Written request:
Please copy the lines of the records without any changes, from the line with "Click the Undo arrow button" up to and including the line with "[x=20, y=139]".

(Source records)
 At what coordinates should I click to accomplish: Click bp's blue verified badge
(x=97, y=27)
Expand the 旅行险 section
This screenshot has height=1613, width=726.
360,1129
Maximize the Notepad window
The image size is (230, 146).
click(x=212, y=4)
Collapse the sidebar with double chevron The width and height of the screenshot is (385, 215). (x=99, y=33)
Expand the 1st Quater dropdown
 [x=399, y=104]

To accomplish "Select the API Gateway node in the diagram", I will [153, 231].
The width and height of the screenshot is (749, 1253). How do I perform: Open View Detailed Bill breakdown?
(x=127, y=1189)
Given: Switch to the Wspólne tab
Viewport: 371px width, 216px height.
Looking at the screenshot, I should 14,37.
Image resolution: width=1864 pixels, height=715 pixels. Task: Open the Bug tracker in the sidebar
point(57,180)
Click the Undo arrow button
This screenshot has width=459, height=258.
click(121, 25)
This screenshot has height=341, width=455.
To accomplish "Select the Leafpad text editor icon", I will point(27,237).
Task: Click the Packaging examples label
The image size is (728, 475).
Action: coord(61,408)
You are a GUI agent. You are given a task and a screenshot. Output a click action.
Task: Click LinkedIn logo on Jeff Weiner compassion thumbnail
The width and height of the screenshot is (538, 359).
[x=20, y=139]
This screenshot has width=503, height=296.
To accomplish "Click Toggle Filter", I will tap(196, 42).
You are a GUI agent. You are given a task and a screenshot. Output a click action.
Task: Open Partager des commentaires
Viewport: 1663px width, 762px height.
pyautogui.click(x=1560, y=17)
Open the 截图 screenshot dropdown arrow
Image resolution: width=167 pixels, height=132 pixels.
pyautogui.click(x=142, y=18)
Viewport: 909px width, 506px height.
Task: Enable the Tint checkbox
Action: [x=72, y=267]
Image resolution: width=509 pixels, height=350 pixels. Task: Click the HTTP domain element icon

Exercise output:
Click the Undo arrow button
This screenshot has width=459, height=258.
click(121, 25)
This screenshot has height=341, width=455.
To accomplish "Select the Leafpad text editor icon", I will point(27,237).
Task: Click the Packaging examples label
The image size is (728, 475).
Action: coord(61,408)
You are a GUI agent. You are given a task and a screenshot. Output a click action.
Task: Click LinkedIn logo on Jeff Weiner compassion thumbnail
The width and height of the screenshot is (538, 359).
[x=20, y=139]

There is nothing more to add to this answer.